What to Watch for During a Tour

Visit at least twice, at different times of day. A facility that looks calm and well-staffed at 10 a.m. on a Tuesday may feel very different during the late afternoon “sundowning” hours when agitation peaks. During each visit, pay attention to how the building smells (persistent urine odor suggests inadequate hygiene routines), whether residents are dressed and groomed, and how staff interact with people who are confused or upset.

Talk to the executive director about how family members stay involved after move-in. Ask how issues and concerns are resolved, what the communication process looks like, and how frequently you’ll receive updates about your loved one’s condition and care plan. A facility that welcomes family engagement and has a structured process for addressing problems is far more likely to deliver consistent, accountable care than one that keeps families at arm’s length.
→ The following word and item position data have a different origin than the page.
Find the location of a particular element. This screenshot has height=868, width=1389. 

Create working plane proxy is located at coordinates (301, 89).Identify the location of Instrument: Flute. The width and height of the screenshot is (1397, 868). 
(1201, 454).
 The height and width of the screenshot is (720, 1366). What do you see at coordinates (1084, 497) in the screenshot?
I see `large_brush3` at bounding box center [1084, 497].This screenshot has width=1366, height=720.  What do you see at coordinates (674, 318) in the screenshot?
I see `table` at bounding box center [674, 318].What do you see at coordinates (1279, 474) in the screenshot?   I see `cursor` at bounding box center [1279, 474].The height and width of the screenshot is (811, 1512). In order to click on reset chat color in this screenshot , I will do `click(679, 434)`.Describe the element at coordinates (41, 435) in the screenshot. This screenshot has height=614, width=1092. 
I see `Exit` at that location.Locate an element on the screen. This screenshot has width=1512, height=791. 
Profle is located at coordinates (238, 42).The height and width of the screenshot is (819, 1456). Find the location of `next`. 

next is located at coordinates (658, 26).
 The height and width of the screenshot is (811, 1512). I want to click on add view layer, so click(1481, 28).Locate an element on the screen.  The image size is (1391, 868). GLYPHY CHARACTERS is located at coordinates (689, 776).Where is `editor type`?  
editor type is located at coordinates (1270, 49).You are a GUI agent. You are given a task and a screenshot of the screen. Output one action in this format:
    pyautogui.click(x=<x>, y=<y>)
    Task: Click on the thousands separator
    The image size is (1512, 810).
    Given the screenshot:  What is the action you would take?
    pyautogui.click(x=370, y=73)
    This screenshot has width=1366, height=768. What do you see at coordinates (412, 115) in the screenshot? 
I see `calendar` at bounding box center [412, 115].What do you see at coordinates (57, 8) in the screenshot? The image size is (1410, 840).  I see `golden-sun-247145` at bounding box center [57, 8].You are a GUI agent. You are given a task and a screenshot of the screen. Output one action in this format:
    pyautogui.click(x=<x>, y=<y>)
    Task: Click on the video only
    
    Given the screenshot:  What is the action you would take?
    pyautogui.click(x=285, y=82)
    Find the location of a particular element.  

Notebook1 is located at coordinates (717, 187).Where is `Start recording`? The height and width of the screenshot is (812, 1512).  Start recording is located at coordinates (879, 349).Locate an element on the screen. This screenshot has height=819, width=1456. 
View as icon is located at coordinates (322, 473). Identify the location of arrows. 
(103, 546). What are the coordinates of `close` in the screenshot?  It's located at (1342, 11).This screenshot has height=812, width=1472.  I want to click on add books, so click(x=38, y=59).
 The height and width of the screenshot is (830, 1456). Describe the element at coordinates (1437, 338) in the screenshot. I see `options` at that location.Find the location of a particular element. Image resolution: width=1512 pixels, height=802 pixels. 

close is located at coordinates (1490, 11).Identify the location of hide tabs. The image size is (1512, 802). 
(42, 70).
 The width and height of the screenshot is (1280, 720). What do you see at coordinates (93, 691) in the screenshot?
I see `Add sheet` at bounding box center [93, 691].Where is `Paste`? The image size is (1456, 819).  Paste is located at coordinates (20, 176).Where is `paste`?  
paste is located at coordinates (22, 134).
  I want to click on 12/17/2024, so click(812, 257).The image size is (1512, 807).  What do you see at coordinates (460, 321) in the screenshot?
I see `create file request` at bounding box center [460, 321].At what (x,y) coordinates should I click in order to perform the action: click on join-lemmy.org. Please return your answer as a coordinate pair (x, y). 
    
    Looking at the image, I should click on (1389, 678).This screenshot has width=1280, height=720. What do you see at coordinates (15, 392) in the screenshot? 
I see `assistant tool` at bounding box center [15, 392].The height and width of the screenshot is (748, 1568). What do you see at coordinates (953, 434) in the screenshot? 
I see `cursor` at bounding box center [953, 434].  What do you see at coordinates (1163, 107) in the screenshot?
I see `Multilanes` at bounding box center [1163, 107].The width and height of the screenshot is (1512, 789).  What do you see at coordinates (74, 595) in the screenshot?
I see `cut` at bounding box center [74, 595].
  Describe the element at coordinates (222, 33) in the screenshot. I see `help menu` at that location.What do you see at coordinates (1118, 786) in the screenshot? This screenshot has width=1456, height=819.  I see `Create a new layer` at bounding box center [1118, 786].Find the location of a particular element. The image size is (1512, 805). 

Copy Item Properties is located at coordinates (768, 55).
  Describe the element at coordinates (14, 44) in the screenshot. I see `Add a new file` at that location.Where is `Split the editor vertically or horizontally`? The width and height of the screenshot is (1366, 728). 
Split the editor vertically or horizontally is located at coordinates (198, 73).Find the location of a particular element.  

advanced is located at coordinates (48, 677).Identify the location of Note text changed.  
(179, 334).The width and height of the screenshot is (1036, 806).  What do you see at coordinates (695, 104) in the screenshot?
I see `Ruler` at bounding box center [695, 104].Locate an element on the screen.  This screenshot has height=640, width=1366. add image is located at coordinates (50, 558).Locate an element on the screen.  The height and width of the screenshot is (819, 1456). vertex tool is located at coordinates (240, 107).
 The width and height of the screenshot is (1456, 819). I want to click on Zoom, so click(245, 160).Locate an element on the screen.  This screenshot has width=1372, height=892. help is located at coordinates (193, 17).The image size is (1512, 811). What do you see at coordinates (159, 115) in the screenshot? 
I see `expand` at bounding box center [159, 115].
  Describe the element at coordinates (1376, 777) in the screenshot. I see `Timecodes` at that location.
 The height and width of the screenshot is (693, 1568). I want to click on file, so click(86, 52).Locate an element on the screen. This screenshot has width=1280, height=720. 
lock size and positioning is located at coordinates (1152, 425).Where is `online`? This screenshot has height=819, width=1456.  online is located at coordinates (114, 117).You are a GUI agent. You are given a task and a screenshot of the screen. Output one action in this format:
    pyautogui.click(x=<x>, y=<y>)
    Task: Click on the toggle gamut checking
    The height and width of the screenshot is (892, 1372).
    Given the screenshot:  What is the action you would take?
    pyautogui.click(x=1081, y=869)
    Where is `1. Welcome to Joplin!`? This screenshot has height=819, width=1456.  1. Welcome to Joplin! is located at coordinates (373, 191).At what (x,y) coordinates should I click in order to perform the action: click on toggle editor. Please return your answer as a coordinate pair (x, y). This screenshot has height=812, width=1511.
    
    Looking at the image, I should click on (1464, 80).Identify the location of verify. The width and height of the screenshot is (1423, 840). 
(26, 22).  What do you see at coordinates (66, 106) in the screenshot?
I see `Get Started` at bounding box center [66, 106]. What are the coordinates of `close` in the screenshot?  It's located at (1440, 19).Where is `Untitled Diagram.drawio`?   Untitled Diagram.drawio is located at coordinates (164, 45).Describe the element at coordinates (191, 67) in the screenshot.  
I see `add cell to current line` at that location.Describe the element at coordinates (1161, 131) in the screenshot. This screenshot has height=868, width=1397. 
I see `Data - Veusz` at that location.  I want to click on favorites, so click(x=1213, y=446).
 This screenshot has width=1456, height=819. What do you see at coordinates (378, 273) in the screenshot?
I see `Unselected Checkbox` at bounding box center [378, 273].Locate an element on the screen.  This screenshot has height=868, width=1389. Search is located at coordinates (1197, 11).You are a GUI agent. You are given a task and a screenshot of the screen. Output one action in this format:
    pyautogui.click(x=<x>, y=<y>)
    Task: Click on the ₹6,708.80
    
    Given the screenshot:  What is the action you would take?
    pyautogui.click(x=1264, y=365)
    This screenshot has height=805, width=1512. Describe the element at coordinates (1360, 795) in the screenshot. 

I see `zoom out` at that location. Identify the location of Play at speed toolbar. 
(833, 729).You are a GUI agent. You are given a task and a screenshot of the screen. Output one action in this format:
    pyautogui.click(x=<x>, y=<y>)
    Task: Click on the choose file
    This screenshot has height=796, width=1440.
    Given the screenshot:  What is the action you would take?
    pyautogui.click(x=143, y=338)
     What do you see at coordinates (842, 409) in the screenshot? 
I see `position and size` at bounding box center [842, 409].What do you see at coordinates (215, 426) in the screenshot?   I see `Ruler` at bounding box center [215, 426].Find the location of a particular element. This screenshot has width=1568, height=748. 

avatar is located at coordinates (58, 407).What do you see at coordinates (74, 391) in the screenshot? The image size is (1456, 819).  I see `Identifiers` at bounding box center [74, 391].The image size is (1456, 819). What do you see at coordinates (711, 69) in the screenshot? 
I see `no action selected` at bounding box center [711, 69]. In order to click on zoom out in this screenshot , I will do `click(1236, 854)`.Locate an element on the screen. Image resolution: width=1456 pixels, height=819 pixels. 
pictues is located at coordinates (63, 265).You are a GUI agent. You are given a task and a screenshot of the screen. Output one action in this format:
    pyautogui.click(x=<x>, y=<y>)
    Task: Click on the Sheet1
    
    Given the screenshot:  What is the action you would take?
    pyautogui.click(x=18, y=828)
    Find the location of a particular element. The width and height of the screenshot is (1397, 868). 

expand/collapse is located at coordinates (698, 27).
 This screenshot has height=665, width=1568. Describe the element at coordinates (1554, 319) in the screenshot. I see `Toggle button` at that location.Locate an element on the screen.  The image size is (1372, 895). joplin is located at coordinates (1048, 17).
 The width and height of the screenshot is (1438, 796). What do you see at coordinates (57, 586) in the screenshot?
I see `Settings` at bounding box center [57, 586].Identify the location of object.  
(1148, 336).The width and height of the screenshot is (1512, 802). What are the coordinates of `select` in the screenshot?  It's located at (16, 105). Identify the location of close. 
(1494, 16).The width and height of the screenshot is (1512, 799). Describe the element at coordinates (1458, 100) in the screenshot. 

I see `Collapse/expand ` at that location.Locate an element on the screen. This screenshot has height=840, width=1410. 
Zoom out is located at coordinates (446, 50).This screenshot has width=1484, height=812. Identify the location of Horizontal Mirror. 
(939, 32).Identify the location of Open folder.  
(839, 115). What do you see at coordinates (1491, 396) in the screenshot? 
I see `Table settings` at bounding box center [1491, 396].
Finally, ask about security. Wandering is one of the most dangerous dementia-related behaviors. Exits should be secured with systems that prevent elopement without making the space feel like a lockdown. Alarm-equipped doors, keypad entry, and enclosed outdoor areas are standard features in quality memory care. If a facility relies primarily on staff vigilance rather than built-in safety infrastructure, the risk of a resident walking out unnoticed rises sharply.